El Colegio Profesional de Fisioterapeutas de Extremadura advierte que el tratamiento de fisioterapia en las personas con fibromialgia debe ser personalizado y supervisado por un profesional colegiado

El próximo 12 de mayo se celebrará el Día Internacional de la Fibromialgia, una enfermedad reconocida por la Organización Mundial de la Salud (OMS) que afecta a un 2,10% de la población mundial, y que en España cuenta actualmente con aproximadamente un 1.620.000 personas afectadas, de las cuales un 85% son mujeres. Se estima que la edad de inicio de la enfermedad oscila entre los 35 y 50 años y los costes económicos por el dolor y la pérdida de calidad de vida rondan los 12.993 millones de euros anuales, según datos de la Federación Extremeña de Asociaciones de Fibromialgia, Sensibilidad Química Múltiple y Síndrome de Fatiga Crónica.

Con estas cifras y aprovechando esta celebración, el Colegio Profesional de Fisioterapeutas de Extremadura, quiere subrayar la importancia que tiene una enfermedad, que en tantas ocasiones se tilda de psicológica, y que limita mucho la calidad de vida diaria de las personas; de la mano de Mercedes Menayo, fisioterapeuta y colegiada del COFEXT

La fibromialgia es un síndrome, cuyo síntoma más importante es el dolor generalizado. Este dolor suele estar acompañado por cansancio, fatiga, hormigueos, trastornos del sueño, ansiedad o depresión. Existen factores desencadenantes de la enfermedad responsables de la aparición de la misma: traumatismo psicológico o físico, infecciones, toma de determinados medicamentos, etc. Asimismo, existen determinados factores que pueden exacerbar los síntomas, como pueden ser cambios en la temperatura o en la humedad del ambiente, cambios hormonales (menopausia), estrés, etc. “El principal problema con el que se encuentran las enfermas de fibromialgia es la dificultad en el diagnóstico y el estigma social y sanitario que genera su enfermedad”, explica Menayo.

Mercedes señala que a día de hoy, muchos profesionales sanitarios desconocen que existe una afectación de las fibras nerviosas periféricas y una inflamación del sistema nervioso central. “Esta neuroinflamación es la responsable de la hiperalgesia”. Además, destaca, que los últimos estudios sobre la etiopatogenia de la enfermedad apuntan a una alteración mitocondrial, objetivable por una disminución del número de las mismas en las células de enfermas de fibromialgia. “Podemos decir que es una enfermedad real”

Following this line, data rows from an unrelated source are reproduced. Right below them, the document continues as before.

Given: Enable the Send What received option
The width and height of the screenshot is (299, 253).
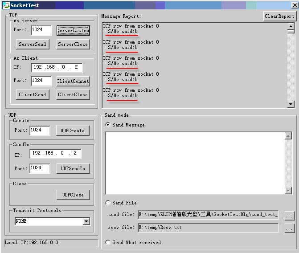Looking at the screenshot, I should 108,243.

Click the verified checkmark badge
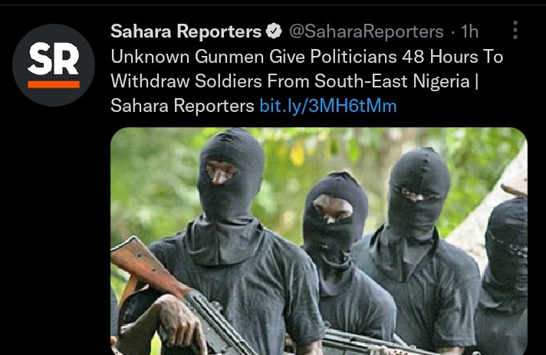274,31
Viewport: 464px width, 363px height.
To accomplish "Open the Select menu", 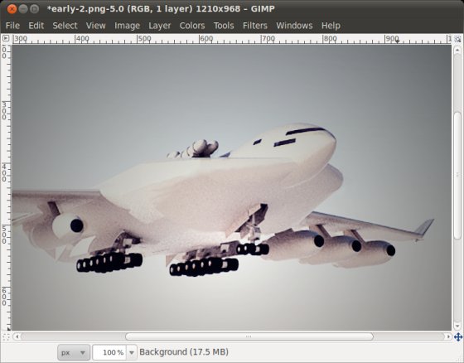I will point(65,26).
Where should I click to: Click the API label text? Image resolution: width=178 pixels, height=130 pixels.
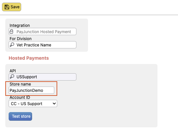pos(13,71)
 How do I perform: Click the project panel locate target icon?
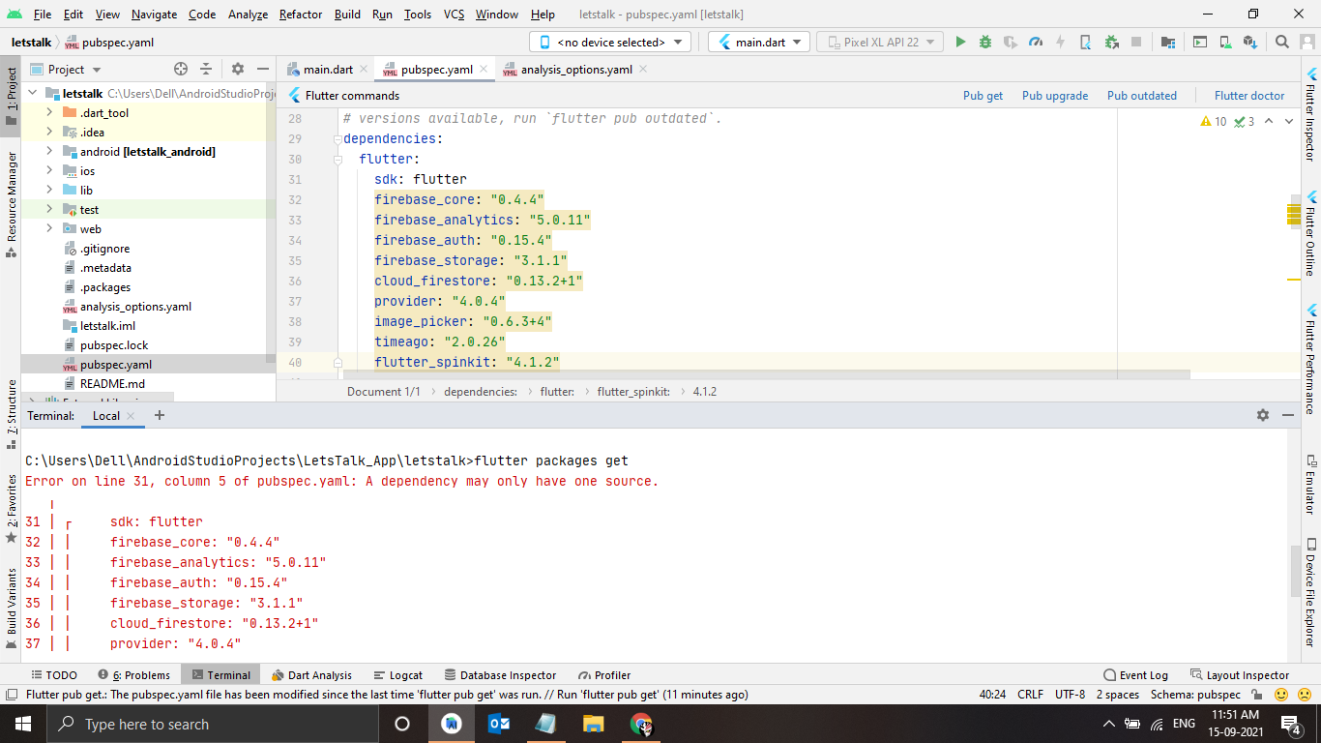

En este contexto, la fisioterapia juega un papel fundamental en el tratamiento del dolor. El objetivo principal debe ir encaminado a reducir este dolor y aliviar las tensiones ocasionadas por el mismo, para mejorar la calidad de vida, especialmente para facilitar la realización de las actividades básicas de la vida diaria. Desde el COFEXT, se advierte que el tratamiento ha de ser individualizado, ya que la sintomatología que presentan estos enfermos es bastante diversa y suele ir acompañada de otras patologías propias de la edad o del rango poblacional en el que se encuentren.

En contra de lo que muchos puedan pensar, Mercedes apunta a que la masoterapia no es una de las técnicas más recomendables para el tratamiento de la fibromialgia. “Los últimos estudios, en relación con la fisioterapia, recomiendan la electroterapia para el tratamiento del dolor, el láser o la acupuntura, para el tratamiento de los puntos gatillo; y la terapia manual o la inducción miofascial, para el tratamiento de tejidos blandos”.